[Collected data entries]
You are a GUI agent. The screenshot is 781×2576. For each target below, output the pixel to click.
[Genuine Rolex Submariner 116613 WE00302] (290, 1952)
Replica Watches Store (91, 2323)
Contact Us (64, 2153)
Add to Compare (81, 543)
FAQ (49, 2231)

▸ What you will do:
Restate the records in full, keeping every word as it is.

▸ Solved problem:
You are a GUI agent. The screenshot is 781×2576. For each target below, output the pixel to click.
[Genuine Rolex Submariner 116613 WE00302] (290, 1952)
Replica Watches Store (91, 2323)
Contact Us (64, 2153)
Add to Compare (81, 543)
FAQ (49, 2231)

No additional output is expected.